If yes, I would really appreciate your inputs on
I myself have a thread seeking help related to the errors I encounter when building custom databases and likewise I see an earlier thread on the same topic.
I would appreciate any help on the above.
Thanks, Anand
Strictly speaking BLAST+ support is experimental for PSIPRED but we are using it in production on our web server and as best as we can tell the results are equivalent. They haven't been fully benchmarked to formally prove this equivalence which is why it remains experimental.
This PSIPRED and legacy BLAST dependency arises in the addss.pl script. I've attached the version of this script which I've monkey patched for BLAST+. Note the changes at lines 555, 558-560, 563-565 and 588
A more robust solution would choose which of the .mtx file creation steps to take depending on the blast version provided.
As a general comment the addss.pl script should probably deprecate versions of PSIPRED prior to 3.5 given the difference in prediction accuracy from the pre-v3.0 releases to today's v4.0
I realize that this thread is very old
I recently saw that DanBuchan has updated runpsipred with the note "added experimental hhblits support" https://github.com/psipred/psipred/blob/master/runpsipred
My question: Does one need to change paths etc in HHPaths.pm and/or addss.pl to use runpsipredplus which used BLAST+ instead of legacy blast
Thanks in advance
Well a huge problem for us with BLAST+ is that the PSSMs produced are only output at 1 significant figure. Where as for legacy blast they have 3 significant figures. We've been toying with a number of hacks to get round this. PSIPRED includes a script chkparse which takes a BLAST+ PSSM and tries ot interpolate the missing data and output a legacy blast format PSSM. This is ok but not great and not sufficiently accurate for other SVM based tools we maintain.
Our current thinking for our new web server is to skip doing the sequence searching with PSIBLAST altogether. So we search with HHBlits, extract the alignment and use legacy blast over those sequences to output an old style PSSM. This has the benefit of working for all our methods but the huge drawback in that the NCBI have completely stopped distributing legacy blast. If you want to see how this works check the hhblits_psipred_hack.sh script and not the runpsipred script.
Everything about this is unsatisfactory. Our prefered solution would be one of
a) We switch entirely to HHBlits and calculate the PSSM directly from the HHBlits alignments and rebenchmark/retrain ALL our methods. This would be the gold standard fix but time and man power is not as available as we'd like b) The BLAST developers add the option to increase the number of significant figures to the output PSSMs. We have put a feature/bug request in to have this added but have no idea when this might come about.

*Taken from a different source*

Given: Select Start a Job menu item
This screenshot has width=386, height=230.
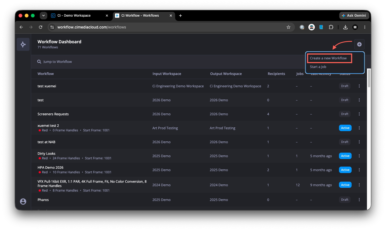Looking at the screenshot, I should click(x=318, y=67).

Do the additional significant numbers really add information? My naive assumption would be that it’s just noise. Can you elaborate on this?
Thanks Andy
Our current thinking for our new web server is to skip doing the sequence searching with PSIBLAST altogether. So we search with HHBlits, extract the alignment and use legacy blast over those sequences to output an old style PSSM. This has the benefit of working for all our methods but the huge drawback in that the NCBI have completely stopped distributing legacy blast. _If you want to see how this works check the hhblits_psipredhack.sh script and not the runpsipred script.
Can you point to where the hhblits_psipred_hack.sh script is available?
Thanks, Anand
@ahcm Well it is something of a resolution/precision issue. old blast returned figures in the range 0-999 and blast+ returns a single integer 0-9.
@tamuanand it is in the experimental directory in the current PSIPRED repo.
What is the current state of things now in June 2019? Which versions of psipred, its BLAST dependency, and accompanying DSSP version and corresponding download links should we be using?
HH-suite dependency on psipred requires NCBI tools, including Makemat which is in legacy Blast but not Blast+.
It would make it easier when installing hh-suite if it could depend on the current version of psipred, which @DanBuchan tells me doesn't need the legacy blast.